## ASSIGNMENT
Every line in the data below from the one containing "Press (536, 2329)" down to the one containing "etanol (107, 317)", both included, must be retyped exactly; no other line is to appear.

## DATA RECORDS
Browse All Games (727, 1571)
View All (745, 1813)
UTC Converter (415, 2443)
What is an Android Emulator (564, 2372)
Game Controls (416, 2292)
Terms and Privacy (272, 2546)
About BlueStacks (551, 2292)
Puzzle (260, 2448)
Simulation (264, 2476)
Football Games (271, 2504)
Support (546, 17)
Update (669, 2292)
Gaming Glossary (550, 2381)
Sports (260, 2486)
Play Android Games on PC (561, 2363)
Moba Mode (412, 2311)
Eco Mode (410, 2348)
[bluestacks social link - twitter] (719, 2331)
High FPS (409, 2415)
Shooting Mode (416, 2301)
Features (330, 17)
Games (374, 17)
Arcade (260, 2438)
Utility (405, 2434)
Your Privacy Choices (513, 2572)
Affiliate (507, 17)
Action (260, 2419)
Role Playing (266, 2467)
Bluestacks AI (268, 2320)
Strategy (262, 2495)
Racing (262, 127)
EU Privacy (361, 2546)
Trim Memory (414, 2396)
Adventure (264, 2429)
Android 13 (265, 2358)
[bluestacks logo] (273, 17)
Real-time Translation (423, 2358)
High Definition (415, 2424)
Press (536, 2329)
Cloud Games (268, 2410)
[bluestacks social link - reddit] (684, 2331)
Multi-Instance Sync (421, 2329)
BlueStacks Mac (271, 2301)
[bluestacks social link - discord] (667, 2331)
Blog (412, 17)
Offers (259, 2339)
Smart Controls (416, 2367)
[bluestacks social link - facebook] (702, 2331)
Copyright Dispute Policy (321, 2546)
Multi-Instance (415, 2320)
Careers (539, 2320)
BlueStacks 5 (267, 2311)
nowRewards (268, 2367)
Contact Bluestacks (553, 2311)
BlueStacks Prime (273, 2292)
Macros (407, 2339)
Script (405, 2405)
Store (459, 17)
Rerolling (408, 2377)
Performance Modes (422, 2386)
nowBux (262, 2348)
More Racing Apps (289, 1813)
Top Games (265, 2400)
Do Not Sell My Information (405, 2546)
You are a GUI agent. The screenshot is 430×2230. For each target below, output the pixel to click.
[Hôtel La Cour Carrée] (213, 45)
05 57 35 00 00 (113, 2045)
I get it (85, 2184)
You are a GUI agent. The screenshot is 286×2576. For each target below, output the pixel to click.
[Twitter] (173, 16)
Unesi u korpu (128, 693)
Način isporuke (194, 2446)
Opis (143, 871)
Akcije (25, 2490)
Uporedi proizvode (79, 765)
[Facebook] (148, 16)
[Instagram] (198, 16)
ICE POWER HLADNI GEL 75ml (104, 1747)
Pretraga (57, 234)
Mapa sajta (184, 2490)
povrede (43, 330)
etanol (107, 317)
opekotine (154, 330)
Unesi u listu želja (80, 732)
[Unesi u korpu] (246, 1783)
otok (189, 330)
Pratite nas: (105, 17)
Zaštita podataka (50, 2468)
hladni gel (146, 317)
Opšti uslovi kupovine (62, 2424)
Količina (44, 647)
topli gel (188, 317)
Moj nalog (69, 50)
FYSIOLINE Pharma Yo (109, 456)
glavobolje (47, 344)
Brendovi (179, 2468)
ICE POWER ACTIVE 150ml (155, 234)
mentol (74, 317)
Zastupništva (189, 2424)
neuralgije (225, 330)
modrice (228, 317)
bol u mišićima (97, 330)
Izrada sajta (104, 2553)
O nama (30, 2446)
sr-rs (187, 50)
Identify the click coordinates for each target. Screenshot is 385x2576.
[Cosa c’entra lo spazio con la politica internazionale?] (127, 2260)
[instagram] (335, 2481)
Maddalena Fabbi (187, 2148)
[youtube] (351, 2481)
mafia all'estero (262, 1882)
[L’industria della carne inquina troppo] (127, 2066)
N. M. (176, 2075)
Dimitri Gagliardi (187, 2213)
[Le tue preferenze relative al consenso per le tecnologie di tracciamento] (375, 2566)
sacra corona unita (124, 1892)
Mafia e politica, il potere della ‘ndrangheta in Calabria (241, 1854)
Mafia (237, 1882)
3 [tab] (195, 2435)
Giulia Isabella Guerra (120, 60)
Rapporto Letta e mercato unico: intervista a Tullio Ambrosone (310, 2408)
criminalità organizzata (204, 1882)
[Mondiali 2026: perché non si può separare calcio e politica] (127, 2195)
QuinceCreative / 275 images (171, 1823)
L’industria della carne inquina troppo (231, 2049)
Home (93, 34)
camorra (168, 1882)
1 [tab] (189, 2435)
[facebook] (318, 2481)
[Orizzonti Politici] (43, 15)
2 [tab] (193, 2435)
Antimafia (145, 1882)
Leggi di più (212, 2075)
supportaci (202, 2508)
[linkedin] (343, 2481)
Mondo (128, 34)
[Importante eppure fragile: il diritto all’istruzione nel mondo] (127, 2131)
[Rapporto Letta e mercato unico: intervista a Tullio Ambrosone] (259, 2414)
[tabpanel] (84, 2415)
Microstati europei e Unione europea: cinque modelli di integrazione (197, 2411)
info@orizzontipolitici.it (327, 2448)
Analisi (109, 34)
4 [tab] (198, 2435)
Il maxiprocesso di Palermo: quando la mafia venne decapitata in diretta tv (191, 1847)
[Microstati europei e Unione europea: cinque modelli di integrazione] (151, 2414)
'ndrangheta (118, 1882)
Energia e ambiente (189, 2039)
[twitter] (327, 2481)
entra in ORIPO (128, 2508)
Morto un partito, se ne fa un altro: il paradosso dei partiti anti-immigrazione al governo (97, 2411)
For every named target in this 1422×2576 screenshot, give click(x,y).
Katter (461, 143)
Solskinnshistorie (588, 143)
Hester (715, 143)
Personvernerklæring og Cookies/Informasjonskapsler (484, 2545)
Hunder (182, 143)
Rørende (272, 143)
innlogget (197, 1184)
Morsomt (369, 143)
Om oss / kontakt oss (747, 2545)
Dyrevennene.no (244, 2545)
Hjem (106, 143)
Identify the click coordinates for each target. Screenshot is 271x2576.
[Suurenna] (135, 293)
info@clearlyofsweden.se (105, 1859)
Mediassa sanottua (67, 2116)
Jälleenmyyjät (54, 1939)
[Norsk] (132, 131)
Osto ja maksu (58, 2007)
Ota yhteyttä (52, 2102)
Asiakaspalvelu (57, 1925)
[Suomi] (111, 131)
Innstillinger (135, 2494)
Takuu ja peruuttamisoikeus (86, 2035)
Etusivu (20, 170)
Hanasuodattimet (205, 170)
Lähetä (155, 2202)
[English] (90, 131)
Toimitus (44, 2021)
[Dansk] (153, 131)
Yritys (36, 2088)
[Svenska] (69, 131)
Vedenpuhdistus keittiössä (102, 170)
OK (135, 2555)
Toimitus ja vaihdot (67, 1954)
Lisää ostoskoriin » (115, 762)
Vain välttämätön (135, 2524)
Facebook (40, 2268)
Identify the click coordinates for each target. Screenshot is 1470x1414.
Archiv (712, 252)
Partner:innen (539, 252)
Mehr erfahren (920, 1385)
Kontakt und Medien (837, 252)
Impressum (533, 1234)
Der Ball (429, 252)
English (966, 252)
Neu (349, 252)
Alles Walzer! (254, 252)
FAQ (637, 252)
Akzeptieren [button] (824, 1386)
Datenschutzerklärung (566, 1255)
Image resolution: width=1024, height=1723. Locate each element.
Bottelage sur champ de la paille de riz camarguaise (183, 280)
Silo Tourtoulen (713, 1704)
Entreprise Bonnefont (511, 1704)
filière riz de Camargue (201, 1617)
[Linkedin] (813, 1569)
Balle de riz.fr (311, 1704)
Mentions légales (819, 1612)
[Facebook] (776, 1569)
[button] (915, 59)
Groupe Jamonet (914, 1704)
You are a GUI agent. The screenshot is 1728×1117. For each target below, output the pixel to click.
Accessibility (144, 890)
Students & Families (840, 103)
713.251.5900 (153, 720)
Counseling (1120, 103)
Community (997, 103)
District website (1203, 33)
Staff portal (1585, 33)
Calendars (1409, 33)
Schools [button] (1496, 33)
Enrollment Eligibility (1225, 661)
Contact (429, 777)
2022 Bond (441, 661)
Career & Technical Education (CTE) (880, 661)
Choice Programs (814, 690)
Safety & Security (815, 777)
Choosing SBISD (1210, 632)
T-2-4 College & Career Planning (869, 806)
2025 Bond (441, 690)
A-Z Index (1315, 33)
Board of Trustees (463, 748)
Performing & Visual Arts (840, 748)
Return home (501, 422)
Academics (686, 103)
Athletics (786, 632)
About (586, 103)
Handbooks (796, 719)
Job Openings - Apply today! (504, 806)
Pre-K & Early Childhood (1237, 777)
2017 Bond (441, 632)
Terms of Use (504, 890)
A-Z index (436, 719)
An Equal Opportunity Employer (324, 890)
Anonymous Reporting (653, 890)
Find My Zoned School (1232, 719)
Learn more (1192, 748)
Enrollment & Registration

## TASK OUTPUT
Press (536, 2329)
Cloud Games (268, 2410)
[bluestacks social link - reddit] (684, 2331)
Multi-Instance Sync (421, 2329)
BlueStacks Mac (271, 2301)
[bluestacks social link - discord] (667, 2331)
Blog (412, 17)
Offers (259, 2339)
Smart Controls (416, 2367)
[bluestacks social link - facebook] (702, 2331)
Copyright Dispute Policy (321, 2546)
Multi-Instance (415, 2320)
Careers (539, 2320)
BlueStacks 5 (267, 2311)
nowRewards (268, 2367)
Contact Bluestacks (553, 2311)
BlueStacks Prime (273, 2292)
Macros (407, 2339)
Script (405, 2405)
Store (459, 17)
Rerolling (408, 2377)
Performance Modes (422, 2386)
nowBux (262, 2348)
More Racing Apps (289, 1813)
Top Games (265, 2400)
Do Not Sell My Information (405, 2546)
You are a GUI agent. The screenshot is 430×2230. For each target below, output the pixel to click.
[Hôtel La Cour Carrée] (213, 45)
05 57 35 00 00 (113, 2045)
I get it (85, 2184)
You are a GUI agent. The screenshot is 286×2576. For each target below, output the pixel to click.
[Twitter] (173, 16)
Unesi u korpu (128, 693)
Način isporuke (194, 2446)
Opis (143, 871)
Akcije (25, 2490)
Uporedi proizvode (79, 765)
[Facebook] (148, 16)
[Instagram] (198, 16)
ICE POWER HLADNI GEL 75ml (104, 1747)
Pretraga (57, 234)
Mapa sajta (184, 2490)
povrede (43, 330)
etanol (107, 317)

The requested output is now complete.